### Written request
Please reproduce each of the entries below word for word, leaving out the pictures.

### Extracted data
>> Begin

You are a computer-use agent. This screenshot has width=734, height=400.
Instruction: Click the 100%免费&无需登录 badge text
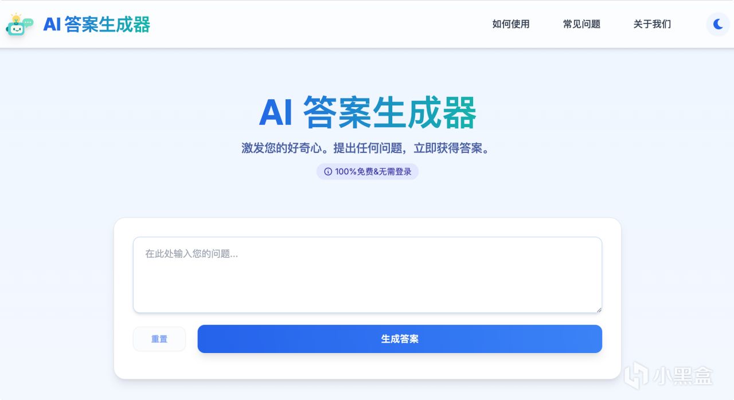373,171
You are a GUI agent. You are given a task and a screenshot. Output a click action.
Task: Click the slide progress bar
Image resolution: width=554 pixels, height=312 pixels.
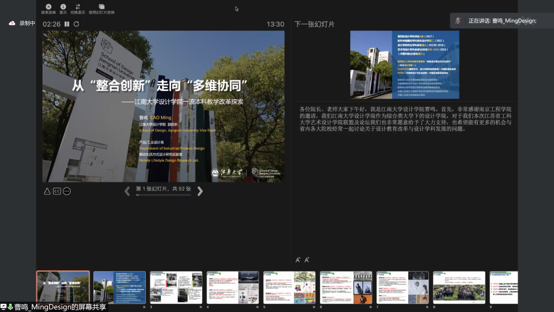tap(163, 195)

>> End

### Exercise answer
You are a computer-use agent. This screenshot has width=734, height=400.
Instruction: Click the 100%免费&无需登录 badge text
373,171
You are a GUI agent. You are given a task and a screenshot. Output a click action.
Task: Click the slide progress bar
Image resolution: width=554 pixels, height=312 pixels.
tap(163, 195)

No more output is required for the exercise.